RSS also has personal productivity benefits. If you look at my own home page on the right side under the “Speaking” banner, you’ll see a list of upcoming events at which I am presenting. I don’t post this content myself; its origins are this collection of Delicious bookmarks. By inserting a small snippet of code on my home page, I can have items that I bookmark distributed automatically. To add an item, I simply bookmark it, modify the description and give it the appropriate tag. All of the websites that I own are updated instantaneously.

You can even use RSS to feed your own information needs. Look at this page of Twitter search results for the query “global warming.” Note the orange button in the upper right corner. Click it, copy the URL in the address bar and plug it into any RSS widget to display the Twitter search results on a website. Every time you refresh the page, the latest search results are added to the mix.

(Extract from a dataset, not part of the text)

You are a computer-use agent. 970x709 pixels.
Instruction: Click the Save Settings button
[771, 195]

Nearly anything you read or publish on the Internet these days can be formatted as an RSS feed. Once it’s in that form, it can be syndicated anywhere else. That’s the real power of RSS. It gives you the means to flexibly reuse and syndicate content to reach a much wider audience with very little effort.

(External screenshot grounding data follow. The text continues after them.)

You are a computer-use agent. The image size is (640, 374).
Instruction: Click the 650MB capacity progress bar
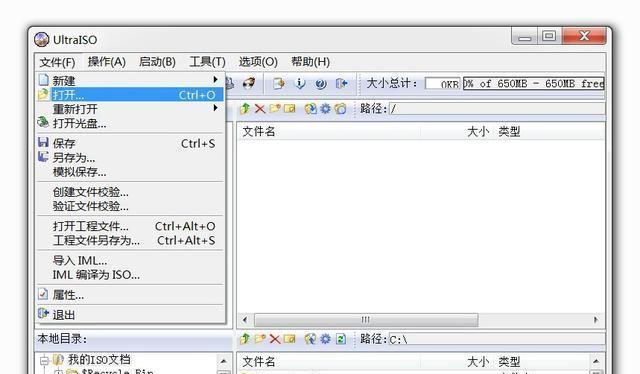point(534,84)
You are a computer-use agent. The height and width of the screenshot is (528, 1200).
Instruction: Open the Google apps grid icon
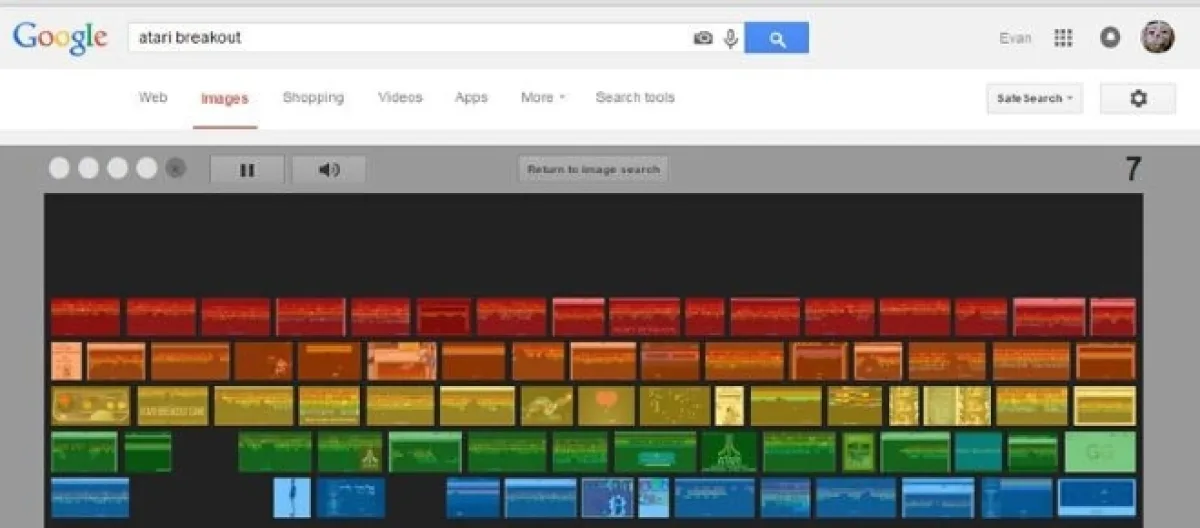(1063, 38)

Developing Your Personal Brand

A new book by a veteran journalist demonstrates how much individuals can do to elevate their personal brand these days for very little money. Fans, Friends And Followers by Scott Kirsner is packed with useful information about how to create a following online and possibly quit your day job. Kirsner, who writes extensively about film for a variety of publications as well as his own CinemaTech blog, did his homework, conducting dozens of conversations with successful artists who have created enthusiastic followings and featuring their words in a section of first-person narrative interviews that make up the majority of the book. He distills their experiences into 35 pages of advice about how to maximize your search visibility, use low-cost promotional channels and distribute products cheaply. Read my review and order the book on Amazon.


Tip of the Week: Search All

When you want to run a quick search, you can usually rely on Google, Yahoo or Microsoft Live Search to satisfy your needs in seconds. But sometimes you need a search engine that can give you a more holistic view. My favorite new discovery in the category of so-called metasearch engines is Addict-o-matic, a service that aggregates search results from all the major engines as well as Twitter, YouTube, Digg, Flickr, Delicious, Wikio and other social media sites. If that isn’t enough, you can expand the results to include up to 25 destinations. Find out what people are really saying about you.


Just for Fun

Maybe it’s because all of us have been misjudged at some point in our lives, maybe it’s just because this video is a good reminder of the old adage “Don’t judge a book by its cover,” but Susan Boyle is definitely hitting a positive nerve with the YouTube crowd. Check out the video that’s taken the world by storm this past week.

In Defense of Blogging

I had to laugh last week when I heard the keynote speaker at a public relations conference refer to the conventional wisdom that blogs are “so yesterday.” Maybe it’s because I spend two to three hours daily tending to my own blogs and others, or maybe it’s just general frustration with trend-chasing, but blogs are more relevant today than they’ve ever been, and they’re growing more useful as options proliferate.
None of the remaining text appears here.